Item 4. Purpose of Transaction
Item 4 is hereby amended by adding the following paragraphs before the last paragraph in Item 4:
On September 14, 2018, following the three-day match period required under the terms of the GPC Agreement, the Issuer terminated the GPC Agreement in order to enter into the merger agreement with Staples pursuant to the September 9 Offer.
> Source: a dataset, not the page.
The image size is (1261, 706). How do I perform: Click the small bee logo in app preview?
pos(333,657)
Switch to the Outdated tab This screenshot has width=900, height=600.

On September 14, 2018, the Issuer, Egg Parent Inc., a Delaware corporation (“Parent”), Egg Merger Sub Inc., a Delaware corporation and direct, wholly owned subsidiary of Parent (“Merger Sub”), and Staples, Inc., a Delaware corporation, entered into an Agreement and Plan of Merger (the “Staples Merger Agreement”) providing for the merger of Merger Sub with and into the Issuer (the “Merger”), with the Issuer surviving the merger as the surviving corporation. Pursuant to the Staples Merger Agreement, and upon the terms and subject to the conditions thereof, Merger Sub is required to commence a tender offer to purchase all of the outstanding shares of the Issuer’s common stock, par value $0.10 per share, at a price per share of $12.80 (the “Offer Price”), net to the seller in cash, without interest and subject to any applicable tax deduction or withholding (the “Offer”). At the effective time of the Merger, each share of the Issuer’s common stock not purchased in the Offer (other than the shares of common stock held directly or indirectly by any of the Issuer’s wholly-owned subsidiaries or by Staples, Inc., Parent or any of its subsidiaries (including Merger Sub)) will be converted into the right to receive an amount, in cash and without interest, equal to the Offer Price. The foregoing description of the Staples Merger Agreement is qualified in its entirety by reference to the full text of the Staples Merger Agreement, a copy of which is filed as Exhibit 99.10 hereto and is incorporated herein by reference.
Also on September 14, 2018, Staples and the Issuer issued a joint press release announcing the termination of the GPC Agreement and the entry into the Staples Merger Agreement, a copy of such press release is attached hereto as Exhibit 99.11 and is incorporated herein by reference.
In light of the termination of the GPC Agreement, the entry into the Staples Merger Agreement and the cancellation of the Special Meeting of the Issuer, the Preliminary Proxy Statement is no longer relevant and accordingly, Staples is withdrawing its Preliminary Proxy Statement and related Soliciting Materials.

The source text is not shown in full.